Still, the status of homosexuals in Cuba has steadily improved, as seen in the award-winning film Fresa Y Chocolate: "It was evident by the mid-1980s that Cuban gays had begun to feel much less intimidated by the state in relation to the way they publicly expressed the sexual dimension of their lives. ... More and more, young gays are developing a sense of gay identity and consciousness." The Catholic Church is not as powerful in Cuba as it in is other Latin countries, and many Cuban straights are civilizados (gay-friendly). Even the controversial policy of quarantining Cuban PWAs in sanatoria is viewed more favorably by Cuban gays than it is by outsiders who see it as proof of the regime's brutality. (They would be more appalled by the fact that many PWAs in the U.S. don't have health insurance.)

All in all, Lumsden concludes, "the current situation of Cuban gays is much more oppressive than the Cuban government is willing to acknowledge. Yet it is also much less restricted than it was a decade ago and much better than many émigré gays and lesbians are willing to concede in public."

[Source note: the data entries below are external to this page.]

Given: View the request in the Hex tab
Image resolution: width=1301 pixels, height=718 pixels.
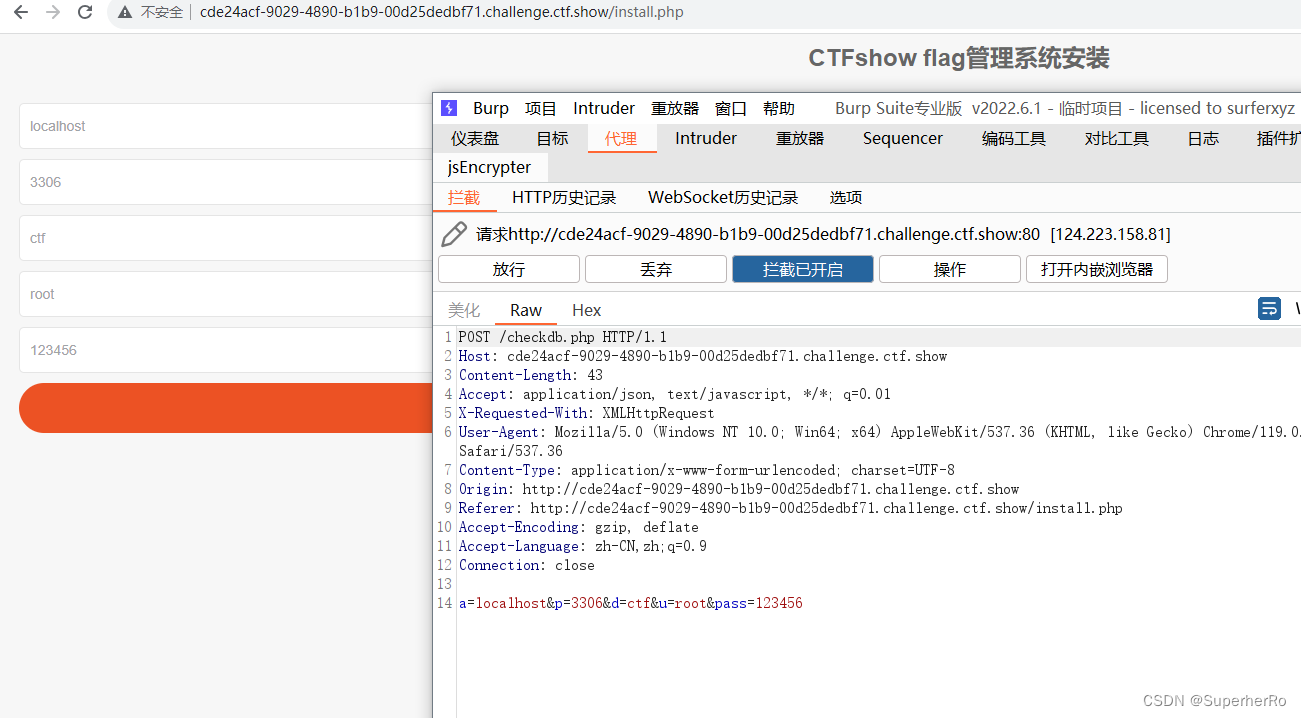Looking at the screenshot, I should coord(586,310).
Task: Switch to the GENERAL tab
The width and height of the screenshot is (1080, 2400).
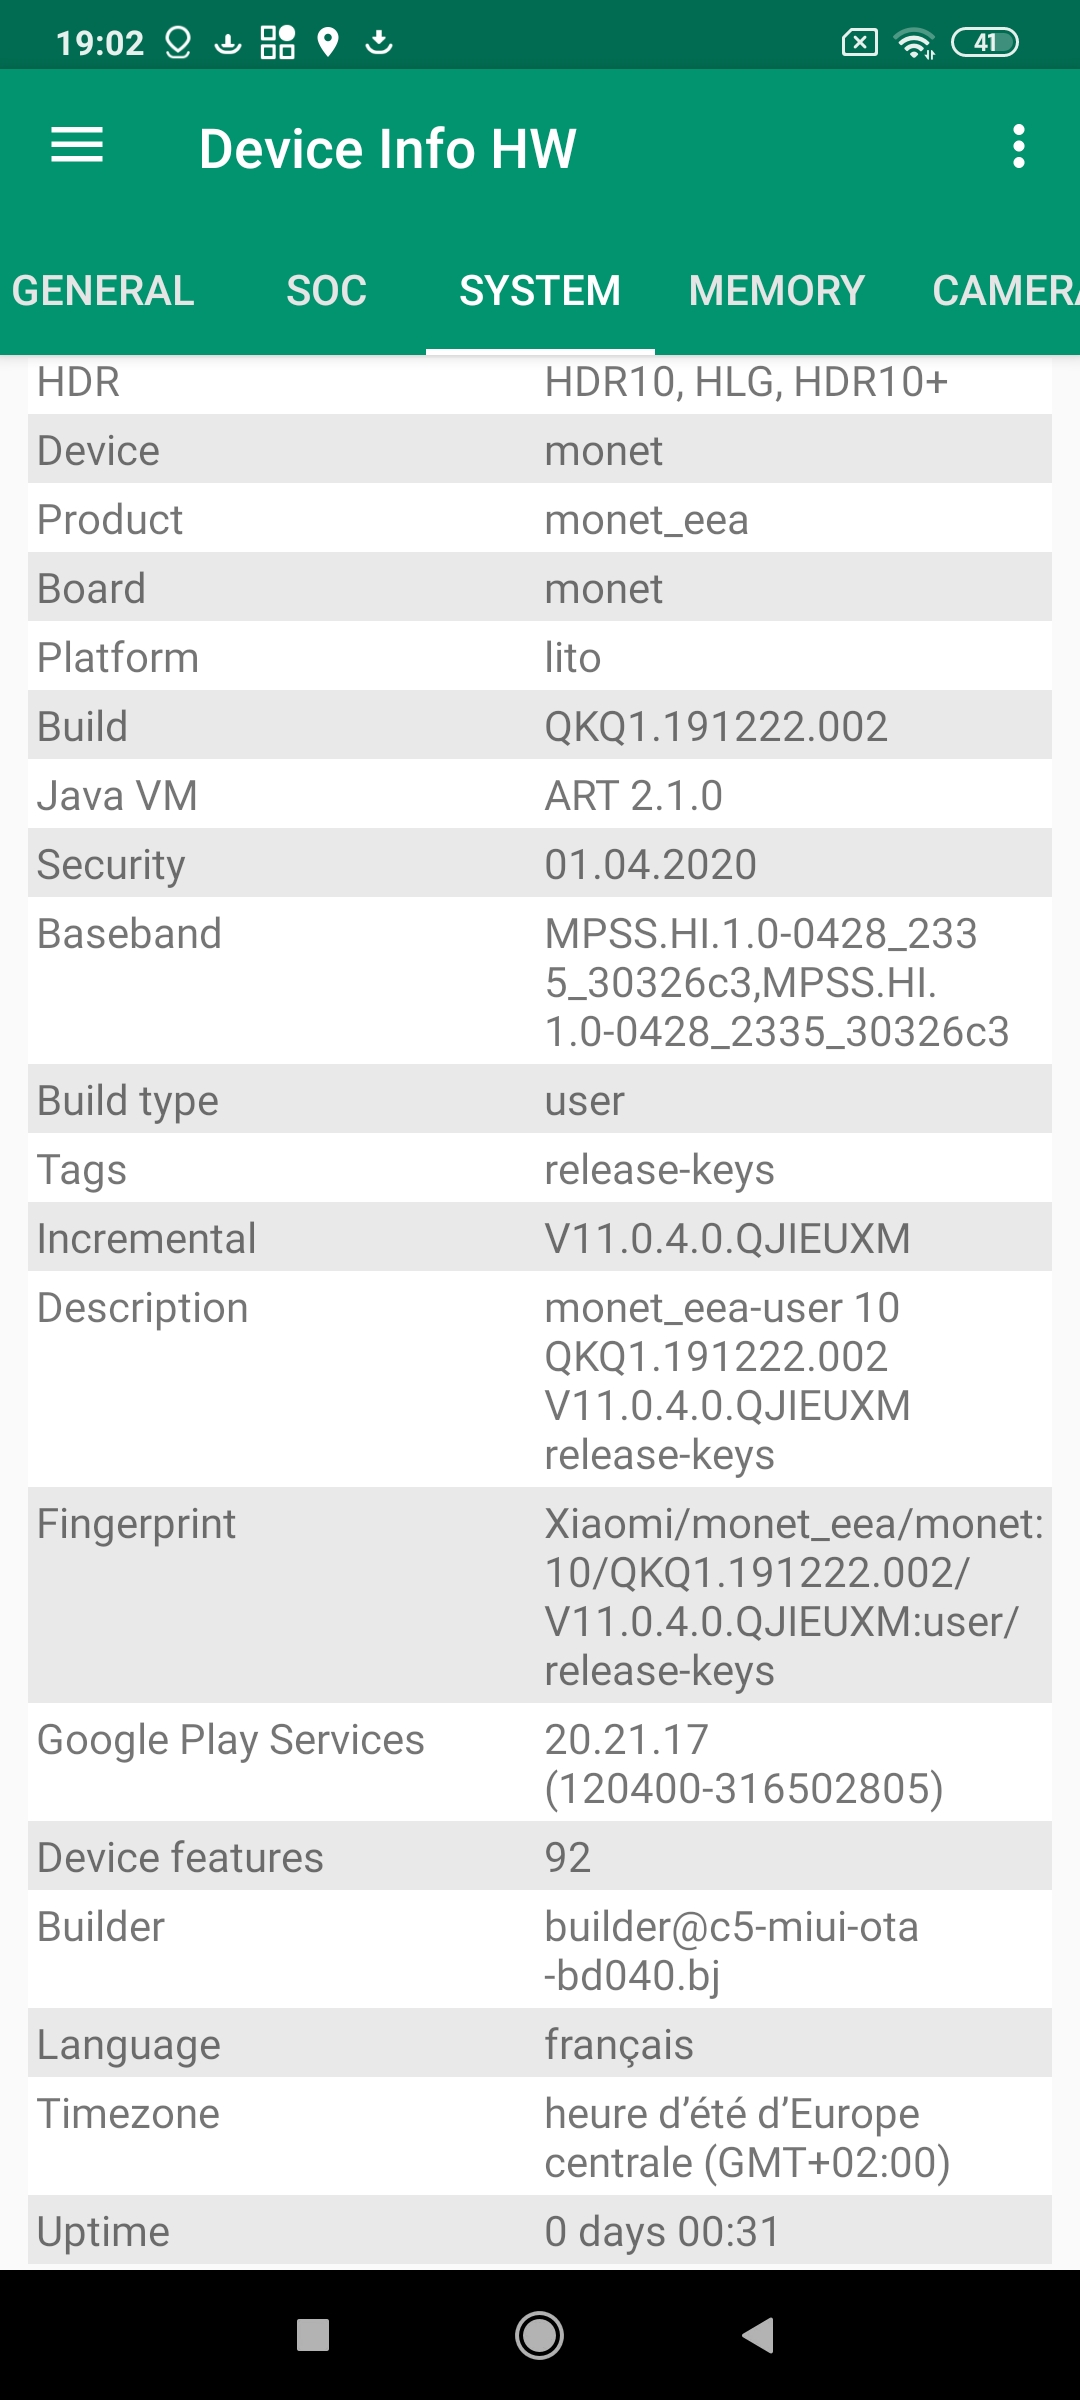Action: tap(103, 291)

Machos, Maricones, and Gays is sure to upset both sides of the Cuban Question, which speaks well for the author's thoroughness and his open-mindedness. Having left the land of my birth long before I became aware of my sexuality, I enjoyed Lumsden's description of gay life in Havana and the provinces -- a lifestyle that I might have shared had things turned out differently. After all, blood is thicker than water or politics, and Cuban machismo is as potent in Little Havana as it is in "Big" Havana. (Lumsden cites me[!] as the authority on this matter.) If this madness ever ends, gay Cubanos from both sides of the Florida Straits will be able to come together once more. Adding to Machos, Maricones and Gay's value as a resource on gay Cuban life is a comprehensive bibliography, an essay on santeria by Tomas Fernandez Robaina, and the "Manifesto of the Gay and Lesbian Association of Cuba."

BRIEF VIEWS: Anthologies are very popular these days, and they run the gamut from collections of coming out stories (again!) to such esoteric compilations as Big Sky Mind: Buddhism and the Beat Generation.

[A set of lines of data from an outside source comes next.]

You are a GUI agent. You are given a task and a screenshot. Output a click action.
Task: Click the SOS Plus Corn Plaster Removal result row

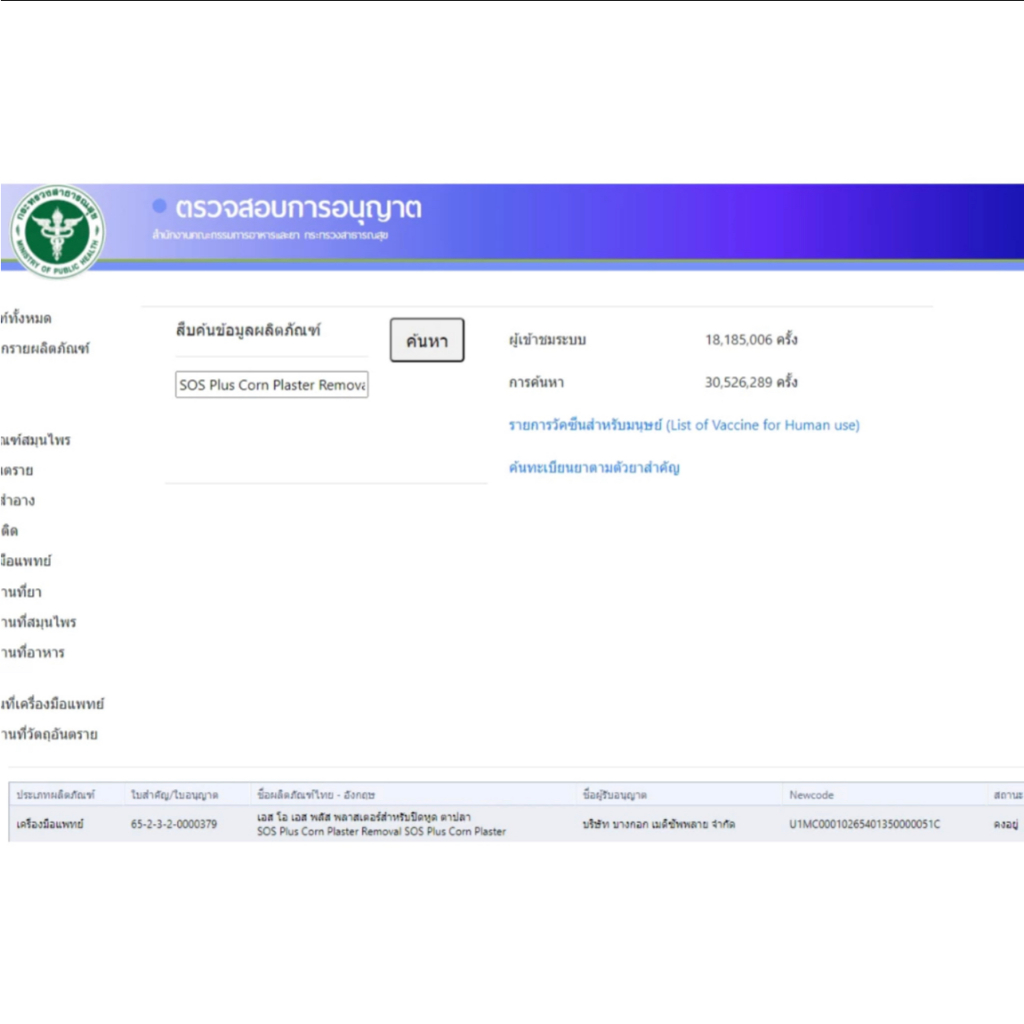381,825
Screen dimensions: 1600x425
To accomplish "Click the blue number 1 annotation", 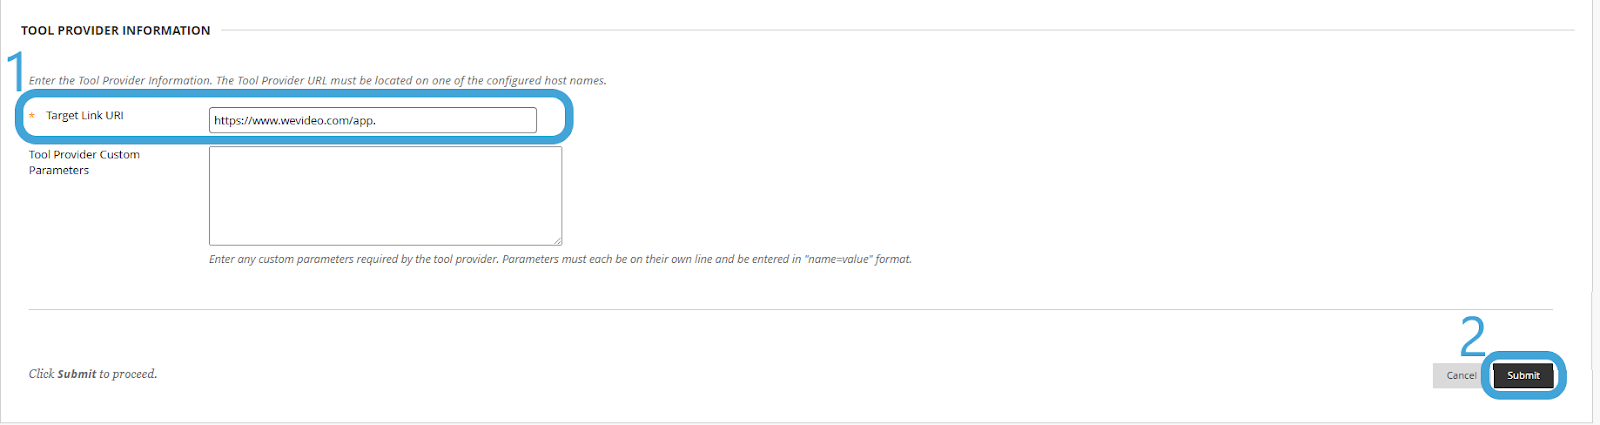I will (x=16, y=72).
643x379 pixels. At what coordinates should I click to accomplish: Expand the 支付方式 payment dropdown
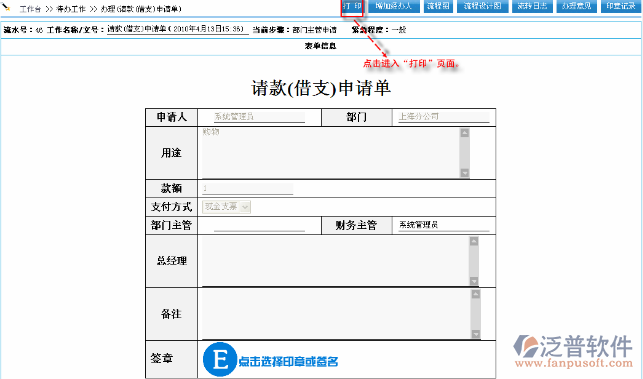click(x=226, y=207)
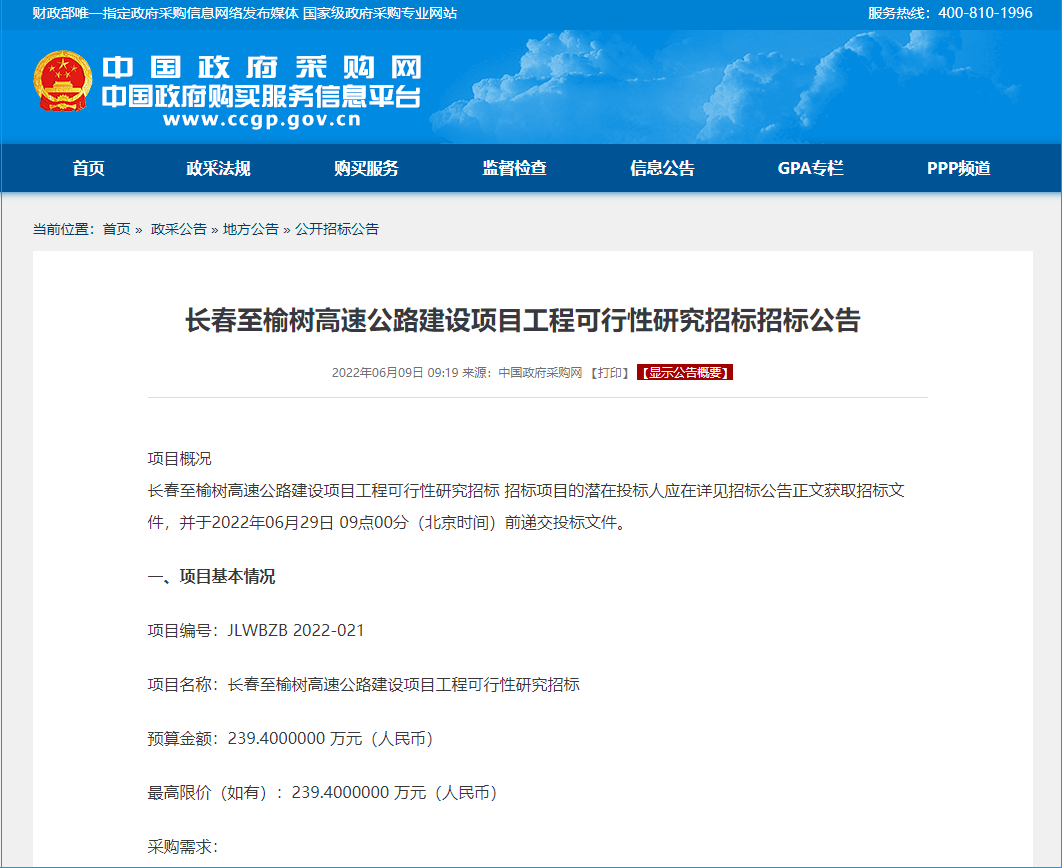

Having contributed to quite a few anthologies myself, I cannot criticize a genre that allows me and so many other writers to express ourselves. In a community where there are as many ways of being queer as there are queer beings, an anthology gives the reader a greater and fairer representation than would a book that is written by only one person.

Richard Kasak Books is perhaps the leading publisher of erotic literature, especially through its Badboy (gay), Rosebud (lesbian) and Rhinoceros (straight) lines. A Movement of Eros: 25 Years of Lesbian Erotica, edited by Heather Findlay and Flashpoint: Gay Male Sexual Writing, edited by Michael Bronski are excellent overviews of lesbian and gay erotica. Bronski does double duty as editor of the Lambda Literary Award-winning Taking Liberties: Gay Men's Essays on Politics Culture & Sex, a nonfiction collection. Also from Kasak are two erotic fairy tale collections edited by Michael Ford -- Once Upon A Time: Erotic Fairy Tales For Women and Happily Ever After: Erotic Fairy Tales For Men -- the latter one featuring my version of The Prince and thePauper. These Kasak anthologies are $12.95 each and worth the price.

Alyson Publications is famous for its anthologies, as three recent publications (at $11.95 each) prove. Generation Q, edited by Robin Bernstein and Seth Clark Silberman is the most ambitious one, for in it "gays, lesbians, and bisexuals born around 1969's Stonewall riots tell their stories of growing up in the age of information." Naughty boys will prefer Nature in the Raw: Gay Erotic Fiction From Freshmen Magazine edited by Gerry Kroll. My favorite is Swords of the Rainbow, edited by Jewelle Gomez and the late Eric Garber, a collection of queer science fiction and fantasy.